*Records drawn from a dataset*.
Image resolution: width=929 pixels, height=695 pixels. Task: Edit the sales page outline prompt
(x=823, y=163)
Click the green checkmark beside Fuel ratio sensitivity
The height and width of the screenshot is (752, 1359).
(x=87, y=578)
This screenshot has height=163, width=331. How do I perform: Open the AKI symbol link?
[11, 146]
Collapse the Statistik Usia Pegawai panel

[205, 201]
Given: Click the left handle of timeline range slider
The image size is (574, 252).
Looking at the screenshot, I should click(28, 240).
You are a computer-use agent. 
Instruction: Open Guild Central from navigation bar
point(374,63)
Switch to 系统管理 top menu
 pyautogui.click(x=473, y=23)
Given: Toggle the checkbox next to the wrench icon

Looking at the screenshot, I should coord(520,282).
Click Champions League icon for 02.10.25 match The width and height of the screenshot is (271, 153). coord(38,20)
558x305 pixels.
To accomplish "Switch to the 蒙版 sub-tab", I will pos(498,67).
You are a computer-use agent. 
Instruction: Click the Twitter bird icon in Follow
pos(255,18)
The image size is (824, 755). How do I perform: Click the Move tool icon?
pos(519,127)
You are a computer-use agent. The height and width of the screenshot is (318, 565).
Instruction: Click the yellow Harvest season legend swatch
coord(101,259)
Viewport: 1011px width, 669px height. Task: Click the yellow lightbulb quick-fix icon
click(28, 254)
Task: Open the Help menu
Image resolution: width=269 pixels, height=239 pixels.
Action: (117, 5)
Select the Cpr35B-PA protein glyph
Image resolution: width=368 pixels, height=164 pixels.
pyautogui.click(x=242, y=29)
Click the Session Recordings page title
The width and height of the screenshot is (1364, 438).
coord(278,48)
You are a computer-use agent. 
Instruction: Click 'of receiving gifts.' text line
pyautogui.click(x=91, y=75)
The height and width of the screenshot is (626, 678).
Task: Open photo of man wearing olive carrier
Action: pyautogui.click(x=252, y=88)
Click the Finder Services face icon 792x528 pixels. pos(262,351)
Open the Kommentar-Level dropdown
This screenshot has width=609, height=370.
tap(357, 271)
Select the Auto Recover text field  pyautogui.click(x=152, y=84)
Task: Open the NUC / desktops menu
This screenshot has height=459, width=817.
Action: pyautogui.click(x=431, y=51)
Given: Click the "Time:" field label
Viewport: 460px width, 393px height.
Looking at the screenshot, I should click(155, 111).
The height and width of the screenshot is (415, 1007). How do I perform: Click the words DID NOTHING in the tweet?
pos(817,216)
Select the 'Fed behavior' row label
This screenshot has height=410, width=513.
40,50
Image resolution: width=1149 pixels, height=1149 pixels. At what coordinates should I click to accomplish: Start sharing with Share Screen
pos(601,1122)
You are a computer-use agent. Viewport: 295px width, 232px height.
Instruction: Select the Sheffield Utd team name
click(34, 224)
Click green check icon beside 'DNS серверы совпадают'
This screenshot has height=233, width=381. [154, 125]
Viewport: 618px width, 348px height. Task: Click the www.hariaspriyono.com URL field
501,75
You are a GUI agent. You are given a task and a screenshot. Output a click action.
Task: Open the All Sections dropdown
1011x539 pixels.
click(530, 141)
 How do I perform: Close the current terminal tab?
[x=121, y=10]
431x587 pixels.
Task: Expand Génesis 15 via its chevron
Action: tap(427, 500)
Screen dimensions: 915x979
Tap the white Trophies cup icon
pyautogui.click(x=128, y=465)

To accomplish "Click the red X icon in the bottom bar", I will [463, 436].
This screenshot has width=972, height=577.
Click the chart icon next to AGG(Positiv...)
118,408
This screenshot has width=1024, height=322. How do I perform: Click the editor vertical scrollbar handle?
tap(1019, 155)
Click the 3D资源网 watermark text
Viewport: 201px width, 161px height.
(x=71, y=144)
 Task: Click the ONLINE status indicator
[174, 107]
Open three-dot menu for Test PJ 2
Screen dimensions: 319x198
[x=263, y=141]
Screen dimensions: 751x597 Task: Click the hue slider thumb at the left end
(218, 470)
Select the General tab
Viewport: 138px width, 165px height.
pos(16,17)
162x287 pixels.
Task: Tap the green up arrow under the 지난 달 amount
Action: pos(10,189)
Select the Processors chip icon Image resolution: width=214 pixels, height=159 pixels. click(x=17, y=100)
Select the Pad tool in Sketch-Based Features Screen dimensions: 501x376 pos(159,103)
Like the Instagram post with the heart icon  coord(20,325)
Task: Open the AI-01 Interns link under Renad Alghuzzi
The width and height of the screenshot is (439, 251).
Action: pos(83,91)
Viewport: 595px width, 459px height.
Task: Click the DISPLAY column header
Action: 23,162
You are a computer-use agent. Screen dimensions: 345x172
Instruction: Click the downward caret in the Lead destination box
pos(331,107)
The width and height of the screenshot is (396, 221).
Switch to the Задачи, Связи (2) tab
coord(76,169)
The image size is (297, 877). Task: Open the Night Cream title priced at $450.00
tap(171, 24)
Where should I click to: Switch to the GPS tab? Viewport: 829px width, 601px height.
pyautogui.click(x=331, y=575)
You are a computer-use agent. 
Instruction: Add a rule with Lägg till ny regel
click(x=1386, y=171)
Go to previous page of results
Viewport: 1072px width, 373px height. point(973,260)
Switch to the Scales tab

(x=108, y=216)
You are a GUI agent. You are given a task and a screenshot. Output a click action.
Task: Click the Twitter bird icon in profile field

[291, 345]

*Problem statement*.
From the line with "Select the General tab" to the final line of the entries above, return every line exactly as written.

*Answer to this exercise*.
Select the General tab
Viewport: 138px width, 165px height.
pos(16,17)
162x287 pixels.
Task: Tap the green up arrow under the 지난 달 amount
Action: pos(10,189)
Select the Processors chip icon Image resolution: width=214 pixels, height=159 pixels. click(x=17, y=100)
Select the Pad tool in Sketch-Based Features Screen dimensions: 501x376 pos(159,103)
Like the Instagram post with the heart icon  coord(20,325)
Task: Open the AI-01 Interns link under Renad Alghuzzi
The width and height of the screenshot is (439, 251).
Action: pos(83,91)
Viewport: 595px width, 459px height.
Task: Click the DISPLAY column header
Action: 23,162
You are a computer-use agent. Screen dimensions: 345x172
Instruction: Click the downward caret in the Lead destination box
pos(331,107)
The width and height of the screenshot is (396, 221).
Switch to the Задачи, Связи (2) tab
coord(76,169)
The image size is (297, 877). Task: Open the Night Cream title priced at $450.00
tap(171, 24)
Where should I click to: Switch to the GPS tab? Viewport: 829px width, 601px height.
pyautogui.click(x=331, y=575)
You are a computer-use agent. 
Instruction: Add a rule with Lägg till ny regel
click(x=1386, y=171)
Go to previous page of results
Viewport: 1072px width, 373px height. point(973,260)
Switch to the Scales tab

(x=108, y=216)
You are a GUI agent. You are given a task and a screenshot. Output a click action.
Task: Click the Twitter bird icon in profile field

[291, 345]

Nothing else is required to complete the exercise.